So far, all of NIO’s sales have been in China. However, the EV industry website Electrek recently took NIO’s ES6 SUV for a spin. The portal further stated that the company is believed to be looking to market its vehicles in Europe. In addition, job postings also seem to indicate that NIO is finally breaking into Europe.

Rumored to be coming to Europe in 2021, it will be interesting to see how it competes against an abundance of German SUVs that are also entering the increasingly crowded segment. It’s still too early to say whether NIO could make a name for itself in Europe. Time will tell whether the NIO ES6 or the ET7 sedan will come and successfully conquer the European market.

[Read More] Should Investors Consider Tesla (TSLA) Stock After It Missed Earnings Expectations?

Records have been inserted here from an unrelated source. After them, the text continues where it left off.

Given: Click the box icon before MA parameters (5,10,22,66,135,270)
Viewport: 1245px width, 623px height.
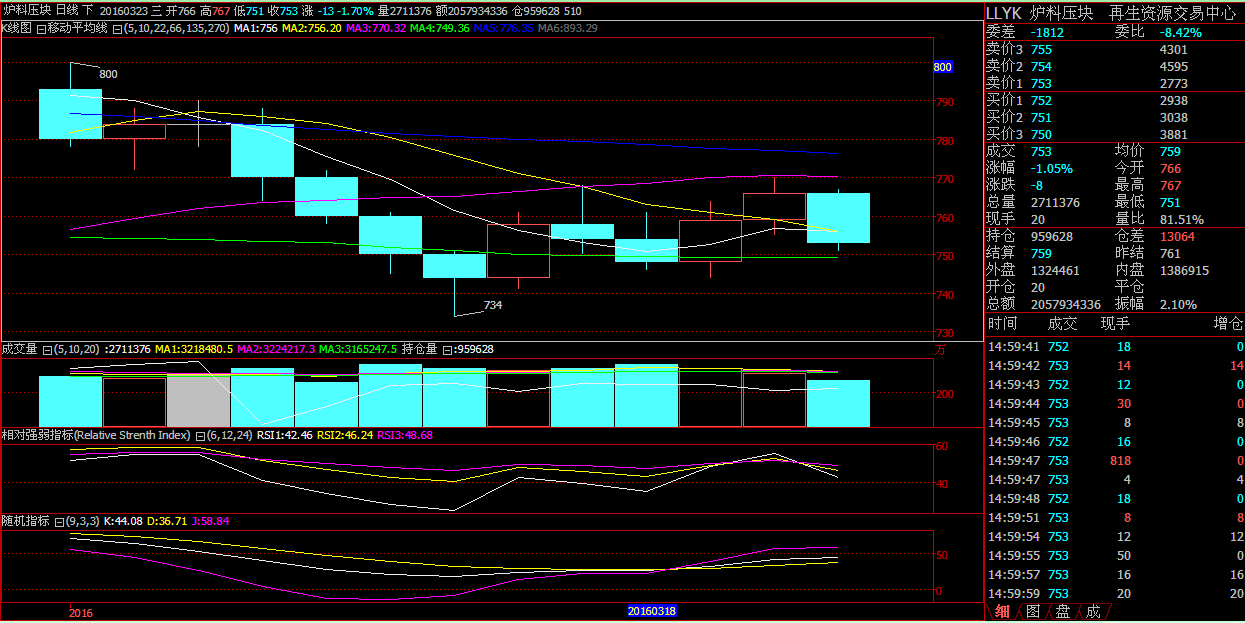Looking at the screenshot, I should [x=118, y=29].
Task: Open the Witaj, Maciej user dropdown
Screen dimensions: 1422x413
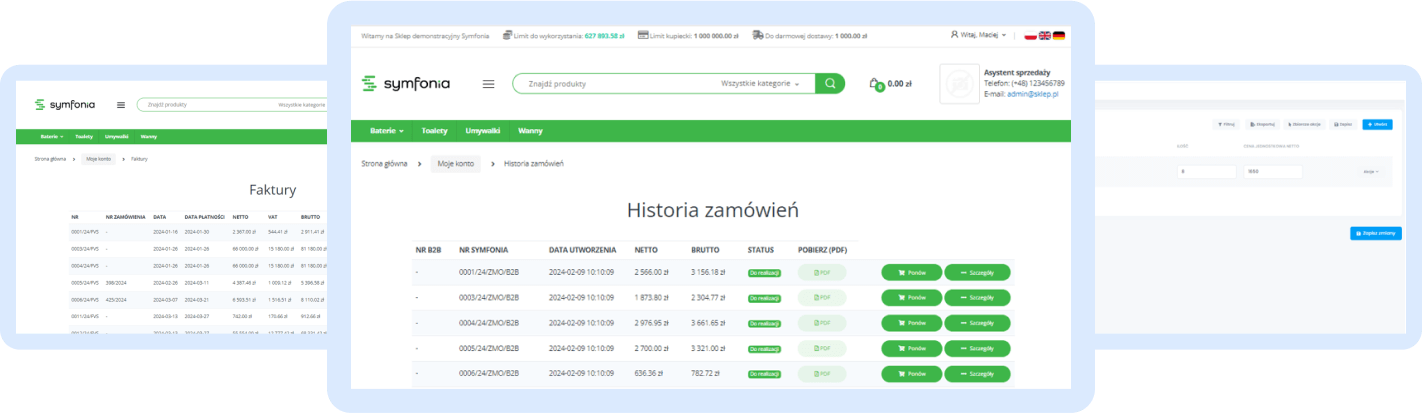Action: pos(978,35)
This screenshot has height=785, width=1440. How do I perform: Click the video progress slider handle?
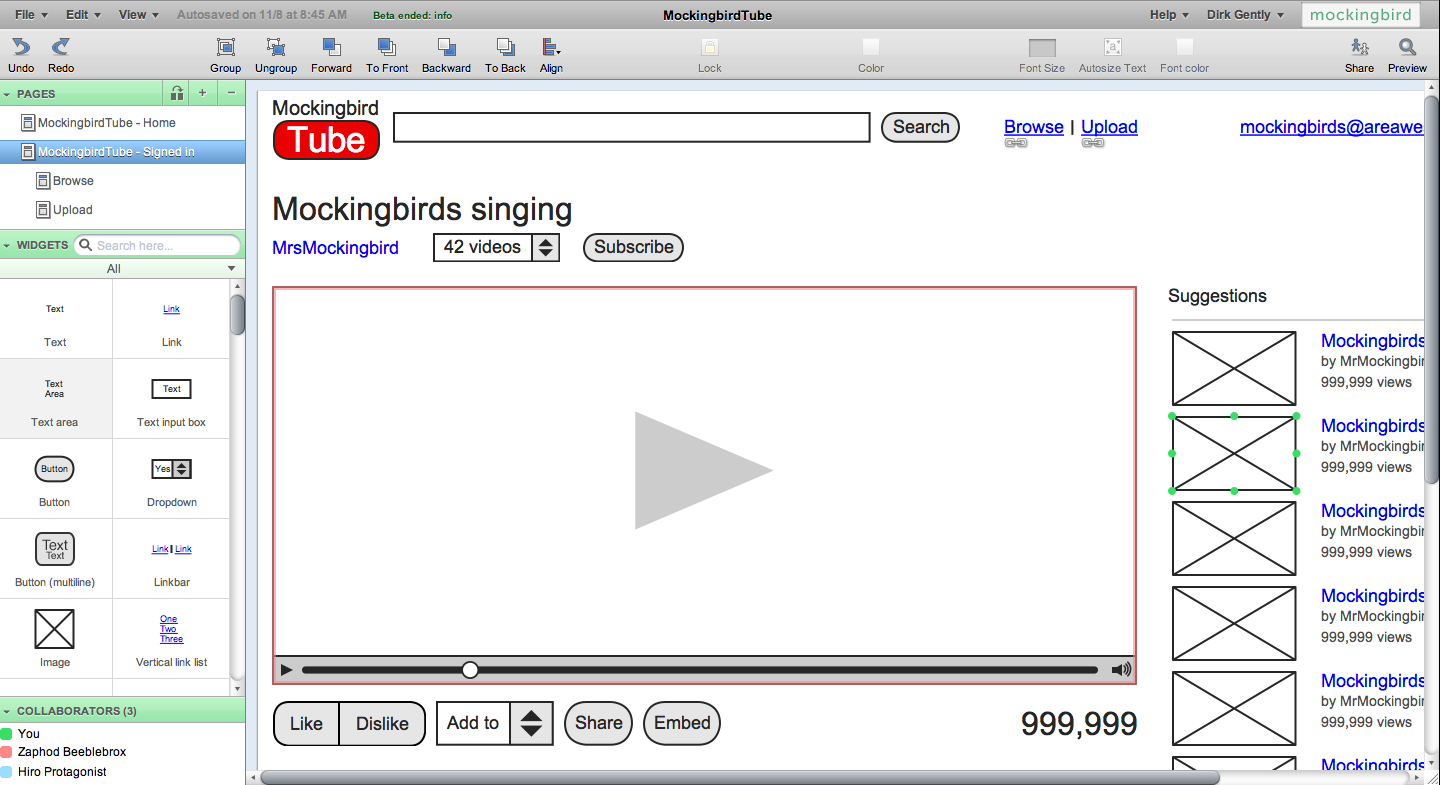pyautogui.click(x=470, y=670)
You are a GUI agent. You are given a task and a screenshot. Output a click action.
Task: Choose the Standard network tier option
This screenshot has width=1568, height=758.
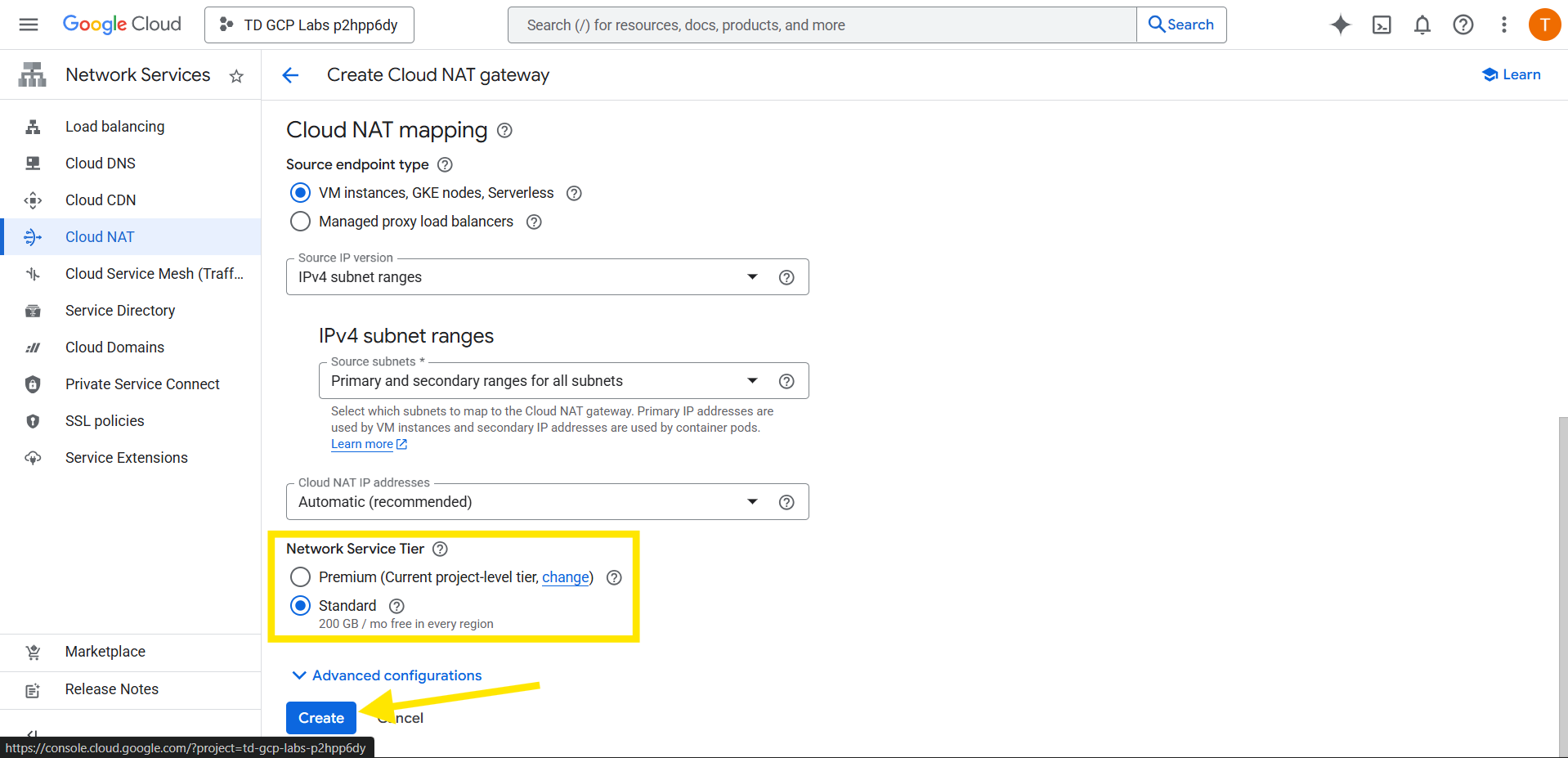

NIO’s Share Of China’s EV Market On The Rise

According to an analysis from EqualOcean, NIO acquired a larger market share in December 2020. It nabbed 3.1% of the total, which is higher than 2.84% in November and 2.53% in December 2019. While still far behind Tesla’s and BYD’s, the market share gains represented a positive development. It could signal to investors that the ongoing trend is likely to continue in 2021 and beyond.

While the Hangzhou government’s strategy and NIO’s physical capacity boosts are certain catalysts for the company, Tesla’s progress in its Shanghai gigafactory is a risk that can’t be taken lightly. Not to mention, that the newly introduced restricted traffic control policies in Hangzhou could materially affect the sales figure.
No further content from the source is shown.